The landslide that closed the A83 on Monday 19th November at around 07.15 turned out to be a small one, which Scotland Transerv efficiently cleared by mid afternoon, reopening the road at around 15.00.

The lack of the emergency diversion route promised for November – which would have eased this situation, was an aggravation but concerns for the economic damage to Argyll in the continuing unreliability of this landslide prone arterial road were and remain widespread.

Mike Story, Executive Director of Argyll and the Isles Tourism Ltd, said: ‘To wake this morning and find yet another landslip has blocked the A83 Rest and be Thankful is deeply frustrating.

‘The intolerable situation of regular landslips on the A83  cannot continue. These landslips happen with monotonous regularity, creating a transport thrombosis, choking the life blood in one of  Argyll’s most important arteries.

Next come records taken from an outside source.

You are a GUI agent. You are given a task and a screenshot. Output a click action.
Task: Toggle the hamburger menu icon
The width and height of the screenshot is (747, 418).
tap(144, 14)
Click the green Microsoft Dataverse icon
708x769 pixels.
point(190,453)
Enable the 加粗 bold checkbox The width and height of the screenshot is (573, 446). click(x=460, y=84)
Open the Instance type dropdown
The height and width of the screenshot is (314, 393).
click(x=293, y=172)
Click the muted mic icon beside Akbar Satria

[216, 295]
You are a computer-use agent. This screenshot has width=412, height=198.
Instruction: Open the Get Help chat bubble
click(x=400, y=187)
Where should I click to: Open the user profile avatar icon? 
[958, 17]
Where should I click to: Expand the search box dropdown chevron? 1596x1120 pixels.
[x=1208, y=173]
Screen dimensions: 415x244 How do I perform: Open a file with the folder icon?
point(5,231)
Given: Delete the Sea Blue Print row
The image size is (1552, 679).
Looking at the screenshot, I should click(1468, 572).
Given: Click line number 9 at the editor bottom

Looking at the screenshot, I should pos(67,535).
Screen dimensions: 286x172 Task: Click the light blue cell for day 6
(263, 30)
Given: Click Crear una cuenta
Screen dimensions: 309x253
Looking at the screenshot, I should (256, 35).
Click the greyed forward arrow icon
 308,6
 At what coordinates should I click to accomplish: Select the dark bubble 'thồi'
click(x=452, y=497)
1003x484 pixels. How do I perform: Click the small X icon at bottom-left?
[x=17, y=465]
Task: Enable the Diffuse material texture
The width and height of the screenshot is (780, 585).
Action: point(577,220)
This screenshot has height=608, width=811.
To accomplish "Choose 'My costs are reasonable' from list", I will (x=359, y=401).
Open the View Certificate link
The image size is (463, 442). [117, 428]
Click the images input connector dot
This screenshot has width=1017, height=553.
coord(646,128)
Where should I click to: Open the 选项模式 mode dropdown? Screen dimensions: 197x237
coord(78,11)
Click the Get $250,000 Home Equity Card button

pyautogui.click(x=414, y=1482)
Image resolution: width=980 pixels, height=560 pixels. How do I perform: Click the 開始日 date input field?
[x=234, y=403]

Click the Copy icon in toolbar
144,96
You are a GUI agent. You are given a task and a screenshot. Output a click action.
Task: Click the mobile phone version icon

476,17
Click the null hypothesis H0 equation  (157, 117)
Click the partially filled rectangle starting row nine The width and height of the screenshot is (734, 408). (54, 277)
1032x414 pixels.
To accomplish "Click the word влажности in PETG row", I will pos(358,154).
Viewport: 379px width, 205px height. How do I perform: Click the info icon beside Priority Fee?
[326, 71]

The wave of disruption which is created by these landslips sweeps through our heartlands to our ferry ports and to our 25 Islands.

‘Each and every time this happens, confidence in our area, confidence in our ability to deliver, and our customers confidence in us, is swept away like the hillsides of the Rest and be Thankful and we become a weaker and less reliable.

‘As a member of the A83 task force, I am already speaking to my colleagues and we will be asking Transport Minister  Keith Brown  MSP to reconvene the group urgently. The delay in securing the land owners permission to complete the work on the old military road has come with an hefty additional price tag.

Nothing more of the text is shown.